A mulher que recebeu os embriões de Gora tem um nome comum na América do Sul, sem endereço ou informações de contato listadas. Gora tem pouca esperança de que ela venha a descobrir se a mulher teve um filho com seus embriões.
As leis ainda estão em dia
Enquanto a FDA aprova os medicamentos e dispositivos usados nos procedimentos de infertilidade, o sistema legal ainda não alcançou a tecnologia, diz Blum. A propriedade de ovos e embriões armazenados só foi estabelecida na Califórnia após o caso Irvine, quando o estado aprovou uma lei que tornou a má manipulação de ovos ou embriões um delito. Em muitos estados, não existem tais leis.

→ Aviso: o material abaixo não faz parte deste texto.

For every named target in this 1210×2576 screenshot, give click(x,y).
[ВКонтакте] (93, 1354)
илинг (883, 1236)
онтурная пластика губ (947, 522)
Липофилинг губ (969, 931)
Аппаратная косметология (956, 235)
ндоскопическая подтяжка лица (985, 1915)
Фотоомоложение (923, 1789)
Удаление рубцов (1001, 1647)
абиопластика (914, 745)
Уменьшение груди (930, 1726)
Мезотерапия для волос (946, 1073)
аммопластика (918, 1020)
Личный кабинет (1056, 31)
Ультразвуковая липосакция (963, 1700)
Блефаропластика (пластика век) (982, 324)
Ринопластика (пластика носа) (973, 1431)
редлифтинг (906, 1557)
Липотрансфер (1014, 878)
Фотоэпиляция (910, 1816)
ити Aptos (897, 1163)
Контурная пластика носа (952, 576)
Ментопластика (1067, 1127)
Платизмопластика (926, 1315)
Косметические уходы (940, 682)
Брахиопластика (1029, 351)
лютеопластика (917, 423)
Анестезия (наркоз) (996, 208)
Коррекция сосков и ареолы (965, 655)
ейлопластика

"Não quero que estas leis sejam tão restritivas, as pessoas não podem obter os procedimentos", diz Blum. Mas ela gostaria que fossem suficientemente rígidas para evitar outro incidente do tipo Irvine.
Gora recomenda que outros casais que consideram a FIV sejam especialmente cuidadosos. "Se eu tivesse escutado minha história antes de ter o procedimento, eu teria me aproximado de tudo de maneira diferente", diz ela. "Eu teria feito mais perguntas, não teria colocado os médicos nos pedestais, e nunca deixaria esses ovos fora da minha vista".
Hoje, Gora está casada de novo e confia muito em sua fé para vê-la através do conhecimento de que ela pode ter filhos que ela nunca conhecerá.
"Eu sei que em última análise Deus está no controle, não os médicos da Irvine", diz ela. "Talvez aquela mulher precisasse de um bebê mais do que eu. Talvez eu precisasse contar esta história". Eu não sei por quê. Mas acredito que tudo acontece por uma razão".
Michele Bloomquist é um escritor freelance baseado em Brush Prairie, Wash. Ela escreve freqüentemente sobre a saúde do consumidor.